Al Vecchione, executive producer of the predecessor to the PBS NewsHour, died Wednesday of lung cancer at his home in suburban Washington, D.C. He was 86.
Vecchione joined The MacNeil/Lehrer Report, anchored by Robert MacNeil and Jim Lehrer, in 1976, according to NewsHour. He rose to president of MacNeil/Lehrer Productions in 1983.
That year, “Al oversaw the launch of MacNeil/Lehrer Productions and The MacNeil/Lehrer NewsHour,” said Annette Miller, VP of NewsHour Productions. “It wasn’t an easy task to convince people, in public broadcasting and outside, that an hour-long, nightly newscast was a good idea.”
As president of MacNeil/Lehrer Productions, Vecchione “provided the editorial staff with the freedom to concentrate on the mission of the program, while he watched over its funding,” Miller said. “Al was totally committed to the MacNeil/Lehrer mission and a terrific proselytizer for the program. He convinced many a corporate executive that the NewsHour was a worthy investment and some of the biggest corporations in America signed on for lengthy underwriting commitments.”
Before retiring in 1996, Vecchione worked on several MacNeil/Lehrer Productions documentaries, including The Story of English, a nine-hour series on PBS in 1986, according to the Washington Post.
In 1973 Vecchione was GM of the National Public Affairs Center for Television, a production center that carried gavel-to-gavel coverage of the Senate Watergate hearings. MacNeil and Lehrer were the lead correspondents; their later partnership grew out of that work.

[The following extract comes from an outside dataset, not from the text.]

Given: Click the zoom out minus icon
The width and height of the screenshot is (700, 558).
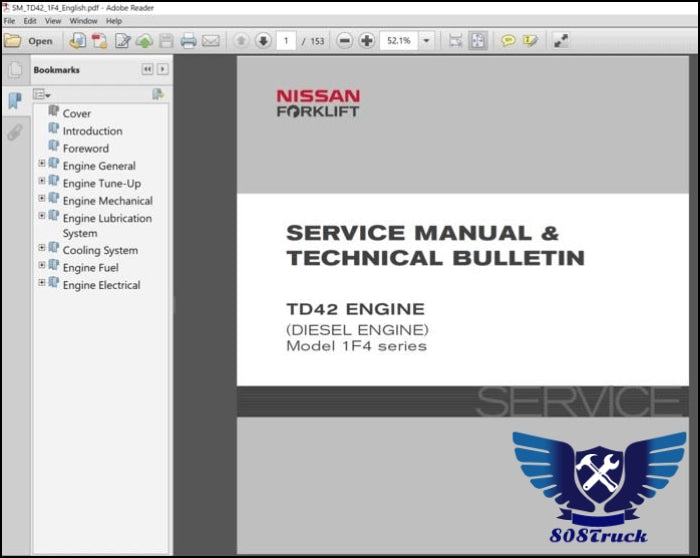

The center’s coverage of the Watergate hearings aired on PBS stations and repeated during prime time, “allowing an estimated 85 percent of U.S. households to watch some portion of the proceedings,” the Times noted.
In 1976 Vecchione left the center to serve as a television consultant to Democratic presidential nominee Jimmy Carter.
Vecchione was born Jan. 27, 1931, in Queens, N.Y. He began his career in NBC’s Rockefeller Center mailroom. He worked his way up to manager of NBC’s East Coast producers before joining NPACT.
Survivors include his wife, Elizabeth, of Bethesda, Md.; four children, Thomas Vecchione, Linda Mason, Julie Vecchione DeSimone and Allan Vecchione; two brothers; one sister; eight grandchildren; and a great-granddaughter.